[Collected data]
———
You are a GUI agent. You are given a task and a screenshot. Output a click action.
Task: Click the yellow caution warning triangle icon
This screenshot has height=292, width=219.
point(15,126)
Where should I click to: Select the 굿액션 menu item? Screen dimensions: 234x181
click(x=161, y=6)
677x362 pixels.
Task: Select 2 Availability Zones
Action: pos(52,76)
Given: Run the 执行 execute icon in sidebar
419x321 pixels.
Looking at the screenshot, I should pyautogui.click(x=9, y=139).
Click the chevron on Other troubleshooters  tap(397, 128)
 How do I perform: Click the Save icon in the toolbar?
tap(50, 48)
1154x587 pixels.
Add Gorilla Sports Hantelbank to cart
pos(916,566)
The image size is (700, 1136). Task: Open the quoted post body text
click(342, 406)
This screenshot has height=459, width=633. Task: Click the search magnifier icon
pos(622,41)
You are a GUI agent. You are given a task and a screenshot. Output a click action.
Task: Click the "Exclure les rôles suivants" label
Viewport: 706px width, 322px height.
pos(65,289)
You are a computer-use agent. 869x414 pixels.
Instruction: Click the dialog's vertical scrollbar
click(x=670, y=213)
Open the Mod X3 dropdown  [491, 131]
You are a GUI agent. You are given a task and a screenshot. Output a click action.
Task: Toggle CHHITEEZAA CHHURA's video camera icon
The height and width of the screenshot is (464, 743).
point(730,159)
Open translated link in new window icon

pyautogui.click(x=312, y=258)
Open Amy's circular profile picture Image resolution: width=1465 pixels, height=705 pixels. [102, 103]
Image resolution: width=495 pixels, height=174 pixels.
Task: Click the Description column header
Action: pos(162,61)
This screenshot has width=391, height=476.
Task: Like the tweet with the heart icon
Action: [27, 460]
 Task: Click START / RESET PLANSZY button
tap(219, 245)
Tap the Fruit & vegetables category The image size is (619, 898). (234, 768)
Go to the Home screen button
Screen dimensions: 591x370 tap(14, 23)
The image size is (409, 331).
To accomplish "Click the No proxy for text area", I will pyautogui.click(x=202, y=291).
———
**Work to be completed**
Copy every record precisely, omitting nothing.

**Expected answer**
You are a GUI agent. You are given a task and a screenshot. Output a click action.
Task: Click the yellow caution warning triangle icon
This screenshot has height=292, width=219.
point(15,126)
Where should I click to: Select the 굿액션 menu item? Screen dimensions: 234x181
click(x=161, y=6)
677x362 pixels.
Task: Select 2 Availability Zones
Action: pos(52,76)
Given: Run the 执行 execute icon in sidebar
419x321 pixels.
Looking at the screenshot, I should pyautogui.click(x=9, y=139).
Click the chevron on Other troubleshooters  tap(397, 128)
 How do I perform: Click the Save icon in the toolbar?
tap(50, 48)
1154x587 pixels.
Add Gorilla Sports Hantelbank to cart
pos(916,566)
The image size is (700, 1136). Task: Open the quoted post body text
click(342, 406)
This screenshot has height=459, width=633. Task: Click the search magnifier icon
pos(622,41)
You are a GUI agent. You are given a task and a screenshot. Output a click action.
Task: Click the "Exclure les rôles suivants" label
Viewport: 706px width, 322px height.
pos(65,289)
You are a computer-use agent. 869x414 pixels.
Instruction: Click the dialog's vertical scrollbar
click(x=670, y=213)
Open the Mod X3 dropdown  [491, 131]
You are a GUI agent. You are given a task and a screenshot. Output a click action.
Task: Toggle CHHITEEZAA CHHURA's video camera icon
The height and width of the screenshot is (464, 743).
point(730,159)
Open translated link in new window icon

pyautogui.click(x=312, y=258)
Open Amy's circular profile picture Image resolution: width=1465 pixels, height=705 pixels. [102, 103]
Image resolution: width=495 pixels, height=174 pixels.
Task: Click the Description column header
Action: pos(162,61)
This screenshot has width=391, height=476.
Task: Like the tweet with the heart icon
Action: [27, 460]
 Task: Click START / RESET PLANSZY button
tap(219, 245)
Tap the Fruit & vegetables category The image size is (619, 898). (234, 768)
Go to the Home screen button
Screen dimensions: 591x370 tap(14, 23)
The image size is (409, 331).
To accomplish "Click the No proxy for text area", I will pyautogui.click(x=202, y=291).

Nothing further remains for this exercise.